Applications can work around this by adding a post-processor that sets permission rules on widgets with null rules:

qInstance.getWidgets().values().forEach(widget -> {
   if(widget.getPermissionRules() == null) {
      widget.setPermissionRules(new QPermissionRules()
         .withLevel(PermissionLevel.NOT_PROTECTED));
   }
});

Environment

• QQQ version: 0.40.0-SNAPSHOT

[darinkelkhoff]

re: "This makes sense because: 3 The widget queries the child table, which has its own permission checks" - i'd say that's inaccurate - as permissions are only applied on ingress points - e.g., one might not have the permission lineItem.read (e.g., direct query access to the line item table), yet an application may still want a lineItem child-list widget to be allowed, so, maybe no real "point" other than to clarify where permissions get applied.

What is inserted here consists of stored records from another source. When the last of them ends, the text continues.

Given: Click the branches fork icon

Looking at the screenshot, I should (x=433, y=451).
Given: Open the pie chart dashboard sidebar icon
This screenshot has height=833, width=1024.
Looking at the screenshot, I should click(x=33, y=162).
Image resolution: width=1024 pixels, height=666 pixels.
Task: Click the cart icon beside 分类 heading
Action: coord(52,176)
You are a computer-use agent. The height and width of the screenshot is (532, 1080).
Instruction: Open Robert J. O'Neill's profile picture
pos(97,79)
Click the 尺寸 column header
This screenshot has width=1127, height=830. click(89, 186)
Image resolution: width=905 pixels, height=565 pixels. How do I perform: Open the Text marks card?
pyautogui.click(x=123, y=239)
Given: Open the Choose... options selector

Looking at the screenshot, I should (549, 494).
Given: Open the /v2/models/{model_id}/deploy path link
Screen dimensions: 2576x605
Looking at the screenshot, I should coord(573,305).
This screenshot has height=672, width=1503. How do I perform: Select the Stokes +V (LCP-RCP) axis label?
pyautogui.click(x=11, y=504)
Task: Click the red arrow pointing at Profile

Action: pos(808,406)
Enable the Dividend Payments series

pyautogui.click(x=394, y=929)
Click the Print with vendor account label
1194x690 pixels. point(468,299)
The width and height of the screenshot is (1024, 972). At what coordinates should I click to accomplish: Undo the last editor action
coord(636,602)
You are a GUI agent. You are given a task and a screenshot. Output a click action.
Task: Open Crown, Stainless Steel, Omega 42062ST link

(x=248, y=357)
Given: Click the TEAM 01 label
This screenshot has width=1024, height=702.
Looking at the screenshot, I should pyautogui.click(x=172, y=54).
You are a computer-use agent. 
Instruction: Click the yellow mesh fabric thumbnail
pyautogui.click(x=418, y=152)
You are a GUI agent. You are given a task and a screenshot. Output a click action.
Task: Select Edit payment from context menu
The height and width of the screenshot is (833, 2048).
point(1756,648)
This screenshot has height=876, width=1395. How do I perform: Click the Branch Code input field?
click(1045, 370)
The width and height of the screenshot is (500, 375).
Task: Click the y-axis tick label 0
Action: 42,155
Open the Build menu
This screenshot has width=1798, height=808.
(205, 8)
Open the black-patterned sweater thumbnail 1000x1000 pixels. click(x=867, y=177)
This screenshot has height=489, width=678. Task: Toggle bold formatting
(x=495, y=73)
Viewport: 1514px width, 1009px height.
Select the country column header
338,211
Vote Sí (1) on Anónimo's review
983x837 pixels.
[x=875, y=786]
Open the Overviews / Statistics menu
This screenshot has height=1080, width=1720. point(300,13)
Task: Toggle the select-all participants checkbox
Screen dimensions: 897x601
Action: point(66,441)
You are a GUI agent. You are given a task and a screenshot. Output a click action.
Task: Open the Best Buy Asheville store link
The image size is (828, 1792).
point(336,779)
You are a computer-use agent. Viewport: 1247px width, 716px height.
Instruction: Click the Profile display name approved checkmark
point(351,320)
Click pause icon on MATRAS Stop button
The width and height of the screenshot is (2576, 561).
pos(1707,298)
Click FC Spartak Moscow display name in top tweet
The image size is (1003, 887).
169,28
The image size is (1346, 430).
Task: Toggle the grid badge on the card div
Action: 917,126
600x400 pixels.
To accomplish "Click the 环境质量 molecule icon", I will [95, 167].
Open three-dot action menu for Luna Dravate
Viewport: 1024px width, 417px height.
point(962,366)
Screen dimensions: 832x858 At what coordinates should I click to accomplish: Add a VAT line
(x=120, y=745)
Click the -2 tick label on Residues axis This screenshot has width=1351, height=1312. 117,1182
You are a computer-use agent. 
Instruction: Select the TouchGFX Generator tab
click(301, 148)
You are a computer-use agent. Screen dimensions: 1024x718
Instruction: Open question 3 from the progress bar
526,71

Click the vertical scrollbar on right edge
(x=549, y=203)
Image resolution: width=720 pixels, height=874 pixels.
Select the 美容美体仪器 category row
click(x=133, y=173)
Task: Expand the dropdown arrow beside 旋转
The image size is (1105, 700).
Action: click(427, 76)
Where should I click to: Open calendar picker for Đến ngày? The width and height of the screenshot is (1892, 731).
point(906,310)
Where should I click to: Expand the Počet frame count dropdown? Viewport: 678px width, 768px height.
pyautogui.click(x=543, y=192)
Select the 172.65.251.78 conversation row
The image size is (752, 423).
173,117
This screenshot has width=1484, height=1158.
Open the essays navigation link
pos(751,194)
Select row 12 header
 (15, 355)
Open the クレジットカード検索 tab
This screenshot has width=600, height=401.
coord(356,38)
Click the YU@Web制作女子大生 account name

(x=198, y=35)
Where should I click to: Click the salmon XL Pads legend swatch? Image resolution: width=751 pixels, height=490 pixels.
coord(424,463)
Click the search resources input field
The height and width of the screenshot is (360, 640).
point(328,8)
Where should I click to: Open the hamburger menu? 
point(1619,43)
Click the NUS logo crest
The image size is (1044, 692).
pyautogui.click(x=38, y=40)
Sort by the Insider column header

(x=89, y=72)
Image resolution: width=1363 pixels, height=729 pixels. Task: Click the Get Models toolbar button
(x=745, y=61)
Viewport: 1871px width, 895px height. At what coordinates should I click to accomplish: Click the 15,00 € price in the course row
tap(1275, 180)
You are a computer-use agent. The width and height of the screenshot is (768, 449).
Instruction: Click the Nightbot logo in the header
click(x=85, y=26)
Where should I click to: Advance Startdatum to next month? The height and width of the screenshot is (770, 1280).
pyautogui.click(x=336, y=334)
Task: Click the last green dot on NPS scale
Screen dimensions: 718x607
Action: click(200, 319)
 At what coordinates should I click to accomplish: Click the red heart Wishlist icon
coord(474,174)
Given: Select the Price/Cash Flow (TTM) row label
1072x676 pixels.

and i guess i'd just disagree with 1 & 4 from that section, because there certainly could be use cases where you might want to hide some child data from some users. of course this proposed change doesn't negate that capability, but again, i'm just saying that i disagree with the assertion that "the widget itself doesn't need [permissions]".

re: an alternative approach for this - it seems like the whole "defaultPermissionRules" object in QInstance isn't too useful, and maybe building something more robust to take the place of that would be better... off the top of my head i could see something like an "ApplyDefaultPermissionsInterface" that we could add to a QInstance (via a CodeReference), which would take in a MetaDataWithPermissionRules - where an implementation could then switch on the type of object, and for this specific use case, then do a secondary switch on the widgetType, and if it's CHILD_RECORD_LIST, then apply this rule? 🤷

as a final comment, the workaround - rather than doing that quite so "ad hoc" as shown here, the more idiomatic way i'd say for doing something like that would be with an "Enricher Plugin" - which can be auto-discovered via QInstanceEnricher.discoverAndAddPluginsInPackage - or manually added to the enrichment process w/ addEnricherPlugin.

As another alternative, i know we tend to not love static attributes, but maybe ChildWidgetRenderer.Builder.DEFAULT_PERMISSION_LEVEL could be added, and that could be used on the "// ADD THIS" line (then we'd get to debate the default for that default (null vs NOT_PROTECTED).